Per tutto un primo lungo periodo d'insegnamento, fino al '94, l'idea di proporre ai miei alunni un percorso o anche qualche tema che avesse a che fare con argomenti legati ai disagi nel mondo mi lasciava molto perplesso.

Le ragioni che me ne davo erano più o meno riconducibili alla riflessione: "mio compito è fornire gli strumenti e non i contenuti. Sta poi alla loro libertà decidere che cosa farne..".

Ad anni di distanza mi è chiaro che quell'atteggiamento, che in fondo si appellava ad una posizione di neutralità, non era tanto una scelta didattica consapevole quanto il riflesso di una mia difficoltà ad affrontare quei contenuti con una posizione interiore, mia, che mi convincesse profondamente. E che mi consentisse di assumermene tutta la responsabilità; e ciò non in modo ideologico, come avevo inconsapevolmente vissuto per tutti gli anni '70 da studente e negli anni '80 come educatore, ma in modo più corrispondente ad una visione più mia, più umana e quindi più autentica.

E' straordinario riflettere come dopo 10 anni di anni '70, di centinaia di manifestazioni contro tutto quello che -mi dicevano e mi convinceva- sembrava ingiusto (dall'autoritarismo della scuola e della società alla guerra del Vietnam allo sfruttamento degli operai, al fascismo ecc.), vinto il concorso a scuola, cambiavo strada: in certo qual modo "ripudiavo" l'idea di parlare ai ragazzi dei problemi del terzo mondo, delle ingiustizie e della fame, pur circondato da molti colleghi che invece su questi argomenti ci andavano tranquilli.
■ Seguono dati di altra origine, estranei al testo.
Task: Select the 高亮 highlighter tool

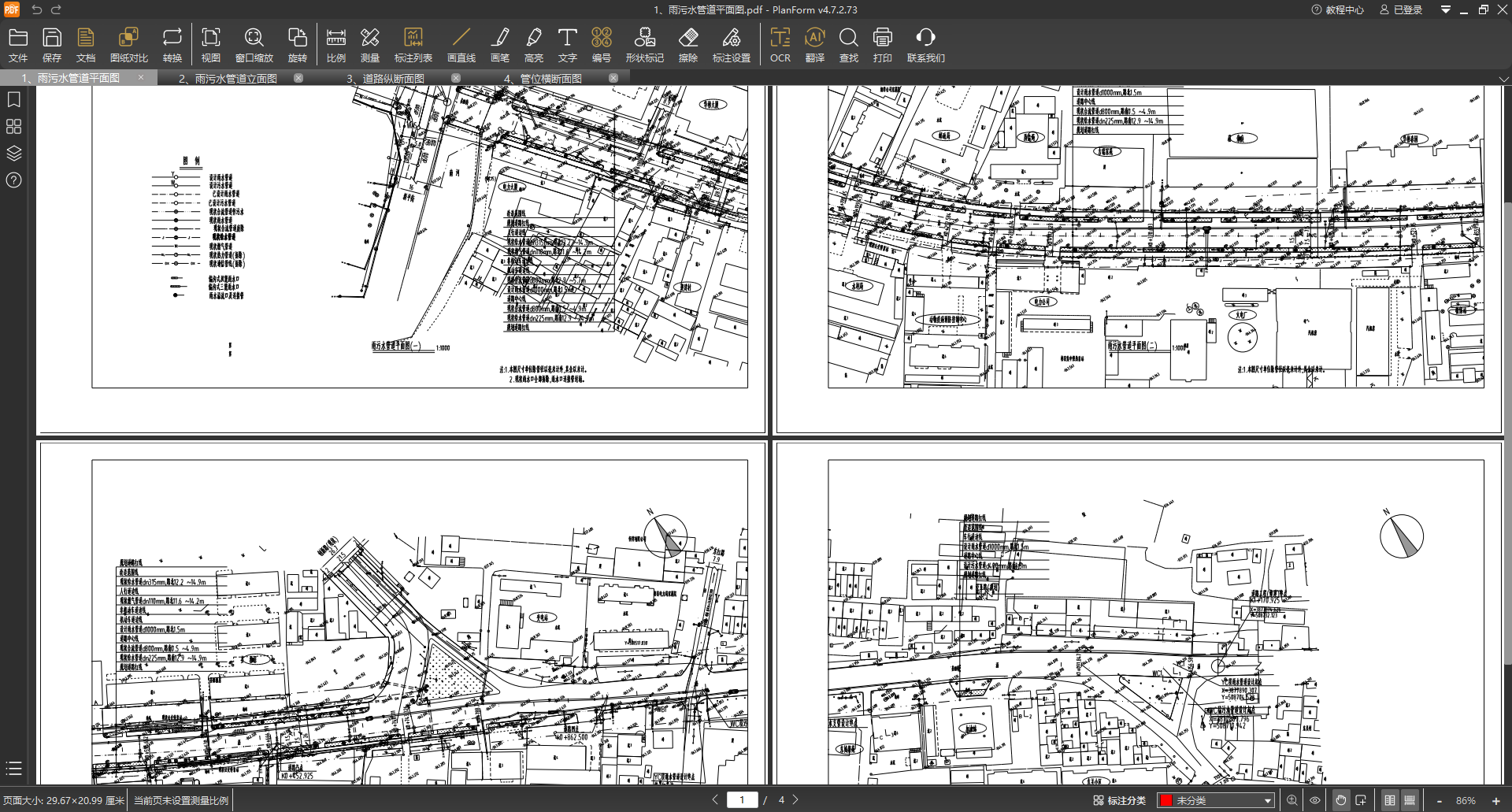Action: [533, 45]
Pur vivendo con passione l'insegnamento, era come se da questo rimanesse esclusa una sfera di identità, quella mia più profonda che ha a che fare con ciò che ritieni più importante nella tua vita, e in cui credi. E questa esclusione, in quegli anni vissuta senza rendermene conto, era probabilmente il riflesso di una ricerca, non sempre chiara, di qualcosa per me di veramente importante, dopo l'ubriacatura ideologico-politica. Quei quindici anni (dall'80 al '95) vissuti così, oggi, mi aiutano a "guardare" (con compassione? con rabbia? Con impotenza? Raramente pregando) molti colleghi che vivono nell'insegnamento le difficoltà inconfessate della ricerca di un significato di ciò che fanno e che rispondono ripiegando sui libri di testo, spesso annoiandosi e annoiando.

 

Raggiungevo un equilibrio interiore adeguato a tale proposta didattica solo dopo un difficile periodo di ricerca: alternando l'intravedere qualcosa, il desiderarlo, l'illudersi di averlo trovato, il disilludersi, il ricercarlo, lo sperare di trovarlo, prima come dici tu, e poi pian piano come dicono le circostanze attraverso volti, incontri fin poi a ritrovarsi con le parole di Sant'Agostino "... Tu eri dentro di me e io stavo fuori......tu eri con me ma io non ero con te ... mi tenevano lontane le tue creature che se non esistessero per te non esisterebbero per niente..tu mi hai chiamato. Il tuo grido ha vinto la mia sordità.."

Solo l'esito di tale drammatica ricerca e la conquista stupita di un cammino non certo semplice, anche se affascinante, poteva guidarmi e sostenere uno sguardo che eliminasse (oltre che nella vita) nel lavoro e nel rapporto con i ragazzi le infinite separazioni tra cose utili e cose belle, tra competenza e espressione, tra gioco e conoscenza, tra educativo e cognitivo, tra dentro e fuori, tra formativo e ludico, tra strumenti e contenuti, tra mente e cuore, tra vicino e lontano, tra gli occhi dei miei alunni e quegli occhi africani neri e lontani.

 

 

 

2. Prima media: visita a una mostra dei comboniani sul giocattolo

L' idea di un lavoro con i ragazzi sulla solidarietà covava, perciò, da un po'. Infatti, quell'anno (95-96) avevo organizzato con la 1°F una visita ad una mostra dei missionari comboniani sul tema del giocattolo nei paesi del terzo mondo.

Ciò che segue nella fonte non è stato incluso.